*** Block opens ***
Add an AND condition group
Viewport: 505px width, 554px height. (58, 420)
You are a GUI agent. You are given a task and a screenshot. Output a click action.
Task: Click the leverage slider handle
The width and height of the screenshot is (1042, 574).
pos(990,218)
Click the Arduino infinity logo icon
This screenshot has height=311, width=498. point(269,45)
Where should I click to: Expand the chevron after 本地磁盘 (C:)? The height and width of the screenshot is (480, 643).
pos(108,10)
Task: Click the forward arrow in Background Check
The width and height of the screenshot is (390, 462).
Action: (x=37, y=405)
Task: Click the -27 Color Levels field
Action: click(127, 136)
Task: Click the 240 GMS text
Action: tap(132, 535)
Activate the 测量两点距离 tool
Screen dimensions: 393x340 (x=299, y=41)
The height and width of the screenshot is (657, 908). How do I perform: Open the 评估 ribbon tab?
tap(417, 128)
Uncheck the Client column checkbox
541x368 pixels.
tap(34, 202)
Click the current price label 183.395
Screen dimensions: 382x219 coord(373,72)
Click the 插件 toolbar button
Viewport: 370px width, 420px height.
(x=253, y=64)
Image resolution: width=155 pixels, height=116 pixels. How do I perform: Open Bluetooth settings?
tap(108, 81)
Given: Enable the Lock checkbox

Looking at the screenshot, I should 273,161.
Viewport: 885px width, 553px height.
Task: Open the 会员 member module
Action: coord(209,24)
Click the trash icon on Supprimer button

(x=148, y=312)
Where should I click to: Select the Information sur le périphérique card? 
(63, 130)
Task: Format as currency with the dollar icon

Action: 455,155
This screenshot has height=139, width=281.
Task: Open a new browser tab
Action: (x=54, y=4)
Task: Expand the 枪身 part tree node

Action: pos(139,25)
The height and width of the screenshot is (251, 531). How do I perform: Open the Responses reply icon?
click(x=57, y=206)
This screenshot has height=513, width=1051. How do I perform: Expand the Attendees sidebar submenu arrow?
*** Block closes ***
Your answer must be the data above, copied exactly from its first line through the line containing "Click the 插件 toolbar button", and nothing more.

Add an AND condition group
Viewport: 505px width, 554px height. (58, 420)
You are a GUI agent. You are given a task and a screenshot. Output a click action.
Task: Click the leverage slider handle
The width and height of the screenshot is (1042, 574).
pos(990,218)
Click the Arduino infinity logo icon
This screenshot has height=311, width=498. point(269,45)
Where should I click to: Expand the chevron after 本地磁盘 (C:)? The height and width of the screenshot is (480, 643).
pos(108,10)
Task: Click the forward arrow in Background Check
The width and height of the screenshot is (390, 462).
Action: (x=37, y=405)
Task: Click the -27 Color Levels field
Action: click(127, 136)
Task: Click the 240 GMS text
Action: tap(132, 535)
Activate the 测量两点距离 tool
Screen dimensions: 393x340 (x=299, y=41)
The height and width of the screenshot is (657, 908). How do I perform: Open the 评估 ribbon tab?
tap(417, 128)
Uncheck the Client column checkbox
541x368 pixels.
tap(34, 202)
Click the current price label 183.395
Screen dimensions: 382x219 coord(373,72)
Click the 插件 toolbar button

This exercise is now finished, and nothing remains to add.